Start of DATA SHOWN
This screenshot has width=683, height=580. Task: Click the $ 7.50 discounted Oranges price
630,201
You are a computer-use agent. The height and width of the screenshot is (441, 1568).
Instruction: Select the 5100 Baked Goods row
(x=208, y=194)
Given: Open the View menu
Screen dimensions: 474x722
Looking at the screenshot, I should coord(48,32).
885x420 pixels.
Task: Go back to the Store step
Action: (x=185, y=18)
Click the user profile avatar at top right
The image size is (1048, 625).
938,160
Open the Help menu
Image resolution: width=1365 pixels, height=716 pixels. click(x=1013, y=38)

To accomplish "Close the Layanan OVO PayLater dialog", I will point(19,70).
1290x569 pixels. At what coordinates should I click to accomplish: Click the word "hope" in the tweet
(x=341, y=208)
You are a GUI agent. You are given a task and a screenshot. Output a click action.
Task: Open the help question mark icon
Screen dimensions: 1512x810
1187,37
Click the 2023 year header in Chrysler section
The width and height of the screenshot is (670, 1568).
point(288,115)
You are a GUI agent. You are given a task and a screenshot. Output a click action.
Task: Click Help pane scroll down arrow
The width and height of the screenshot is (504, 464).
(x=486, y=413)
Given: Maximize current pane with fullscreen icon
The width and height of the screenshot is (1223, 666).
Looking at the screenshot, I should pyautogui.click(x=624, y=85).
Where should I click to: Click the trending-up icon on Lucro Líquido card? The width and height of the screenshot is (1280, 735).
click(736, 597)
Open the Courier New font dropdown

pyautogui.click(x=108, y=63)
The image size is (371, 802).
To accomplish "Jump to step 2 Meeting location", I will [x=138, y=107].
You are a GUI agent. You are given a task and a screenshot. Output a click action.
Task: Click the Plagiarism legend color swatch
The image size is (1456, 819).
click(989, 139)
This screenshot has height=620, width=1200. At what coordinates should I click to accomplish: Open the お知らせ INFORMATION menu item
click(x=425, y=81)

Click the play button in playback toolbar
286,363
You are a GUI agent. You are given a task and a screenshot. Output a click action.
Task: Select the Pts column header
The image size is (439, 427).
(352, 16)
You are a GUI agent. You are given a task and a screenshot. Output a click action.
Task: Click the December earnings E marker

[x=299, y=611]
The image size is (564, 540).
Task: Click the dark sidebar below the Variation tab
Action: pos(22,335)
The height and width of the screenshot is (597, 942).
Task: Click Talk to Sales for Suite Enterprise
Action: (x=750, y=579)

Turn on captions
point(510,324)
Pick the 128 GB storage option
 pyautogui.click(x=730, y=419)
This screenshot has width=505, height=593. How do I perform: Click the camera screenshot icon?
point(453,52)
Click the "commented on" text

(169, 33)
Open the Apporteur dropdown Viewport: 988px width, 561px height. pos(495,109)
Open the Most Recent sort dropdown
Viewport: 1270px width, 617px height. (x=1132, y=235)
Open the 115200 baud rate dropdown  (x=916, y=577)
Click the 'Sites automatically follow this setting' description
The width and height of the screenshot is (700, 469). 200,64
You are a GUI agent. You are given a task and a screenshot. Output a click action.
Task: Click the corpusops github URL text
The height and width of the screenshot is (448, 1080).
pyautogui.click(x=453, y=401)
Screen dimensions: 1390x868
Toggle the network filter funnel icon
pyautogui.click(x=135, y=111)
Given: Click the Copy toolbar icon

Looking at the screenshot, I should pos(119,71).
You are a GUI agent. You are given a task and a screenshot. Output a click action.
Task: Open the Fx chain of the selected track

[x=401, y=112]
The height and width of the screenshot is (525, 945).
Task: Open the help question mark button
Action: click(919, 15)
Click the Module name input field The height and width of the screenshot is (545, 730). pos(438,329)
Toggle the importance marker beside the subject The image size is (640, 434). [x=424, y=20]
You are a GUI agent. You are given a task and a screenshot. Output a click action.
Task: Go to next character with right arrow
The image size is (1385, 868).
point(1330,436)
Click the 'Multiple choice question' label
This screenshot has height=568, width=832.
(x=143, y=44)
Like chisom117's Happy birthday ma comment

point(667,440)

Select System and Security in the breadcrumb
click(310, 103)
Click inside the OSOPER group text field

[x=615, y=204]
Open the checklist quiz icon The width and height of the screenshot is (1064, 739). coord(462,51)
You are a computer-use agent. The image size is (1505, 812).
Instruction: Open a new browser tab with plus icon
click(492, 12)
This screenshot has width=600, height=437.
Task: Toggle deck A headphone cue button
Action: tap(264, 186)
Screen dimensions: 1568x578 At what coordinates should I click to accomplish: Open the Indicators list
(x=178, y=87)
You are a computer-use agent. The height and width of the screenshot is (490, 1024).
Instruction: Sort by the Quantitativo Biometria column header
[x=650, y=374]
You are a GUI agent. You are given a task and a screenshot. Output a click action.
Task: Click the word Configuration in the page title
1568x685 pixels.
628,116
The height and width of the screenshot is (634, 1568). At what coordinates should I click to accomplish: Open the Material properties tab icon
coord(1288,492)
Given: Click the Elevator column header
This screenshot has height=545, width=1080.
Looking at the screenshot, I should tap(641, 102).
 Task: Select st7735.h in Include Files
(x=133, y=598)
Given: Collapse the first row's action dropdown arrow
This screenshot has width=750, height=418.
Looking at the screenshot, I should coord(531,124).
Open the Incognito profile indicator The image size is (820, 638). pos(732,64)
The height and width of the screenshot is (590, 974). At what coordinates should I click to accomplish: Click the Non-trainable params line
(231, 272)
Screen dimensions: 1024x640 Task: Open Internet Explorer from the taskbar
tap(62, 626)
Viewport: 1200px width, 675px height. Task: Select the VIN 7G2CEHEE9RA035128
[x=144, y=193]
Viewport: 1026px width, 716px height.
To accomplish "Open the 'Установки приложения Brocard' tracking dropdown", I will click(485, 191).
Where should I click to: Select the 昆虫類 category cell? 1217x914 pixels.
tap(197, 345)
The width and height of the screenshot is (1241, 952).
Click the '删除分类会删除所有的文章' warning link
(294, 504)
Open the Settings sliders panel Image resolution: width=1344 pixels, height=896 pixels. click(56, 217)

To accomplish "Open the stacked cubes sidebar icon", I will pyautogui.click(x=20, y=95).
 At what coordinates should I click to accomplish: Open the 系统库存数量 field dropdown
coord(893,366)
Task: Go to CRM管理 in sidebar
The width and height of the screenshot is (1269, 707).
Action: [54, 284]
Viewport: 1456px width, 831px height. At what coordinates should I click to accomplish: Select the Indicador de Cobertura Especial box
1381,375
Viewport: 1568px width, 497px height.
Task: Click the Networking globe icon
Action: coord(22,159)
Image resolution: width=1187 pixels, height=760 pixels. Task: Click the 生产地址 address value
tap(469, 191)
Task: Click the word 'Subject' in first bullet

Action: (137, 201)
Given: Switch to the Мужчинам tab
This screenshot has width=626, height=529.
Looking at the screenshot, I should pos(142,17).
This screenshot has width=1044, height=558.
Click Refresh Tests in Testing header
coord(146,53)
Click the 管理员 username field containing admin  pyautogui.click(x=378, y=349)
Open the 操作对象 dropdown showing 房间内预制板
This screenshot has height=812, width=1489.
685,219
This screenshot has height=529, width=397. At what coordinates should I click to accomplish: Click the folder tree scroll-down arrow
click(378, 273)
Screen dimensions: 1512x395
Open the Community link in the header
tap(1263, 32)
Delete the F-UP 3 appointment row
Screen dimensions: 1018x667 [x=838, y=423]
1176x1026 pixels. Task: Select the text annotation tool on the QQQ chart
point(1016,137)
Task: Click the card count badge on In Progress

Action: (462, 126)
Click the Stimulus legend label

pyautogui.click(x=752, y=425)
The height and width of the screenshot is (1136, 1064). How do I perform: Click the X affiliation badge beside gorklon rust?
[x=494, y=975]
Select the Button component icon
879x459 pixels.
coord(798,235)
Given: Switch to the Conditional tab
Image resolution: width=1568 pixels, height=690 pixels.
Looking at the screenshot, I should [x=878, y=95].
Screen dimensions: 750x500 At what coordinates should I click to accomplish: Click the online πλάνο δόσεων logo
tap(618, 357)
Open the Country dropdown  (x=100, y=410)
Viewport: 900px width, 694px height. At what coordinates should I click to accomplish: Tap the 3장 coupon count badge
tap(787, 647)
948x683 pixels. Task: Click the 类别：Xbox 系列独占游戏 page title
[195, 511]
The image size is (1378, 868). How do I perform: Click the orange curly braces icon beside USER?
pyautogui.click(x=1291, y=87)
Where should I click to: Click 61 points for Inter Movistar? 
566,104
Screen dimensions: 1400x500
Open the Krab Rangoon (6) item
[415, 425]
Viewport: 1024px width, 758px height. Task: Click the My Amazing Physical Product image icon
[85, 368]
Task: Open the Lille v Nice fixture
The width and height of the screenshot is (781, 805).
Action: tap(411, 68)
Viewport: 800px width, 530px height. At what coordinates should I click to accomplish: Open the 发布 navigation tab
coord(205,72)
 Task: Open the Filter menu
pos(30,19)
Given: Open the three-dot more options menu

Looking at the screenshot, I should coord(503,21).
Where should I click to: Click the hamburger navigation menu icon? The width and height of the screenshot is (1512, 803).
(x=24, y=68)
End of DATA SHOWN
YOUR INSTRUCTIONS:
Scan the data above for the string "Switch". Copy every line in which it appears.

ANSWER AREA:
Given: Switch to the Мужчинам tab
Given: Switch to the Conditional tab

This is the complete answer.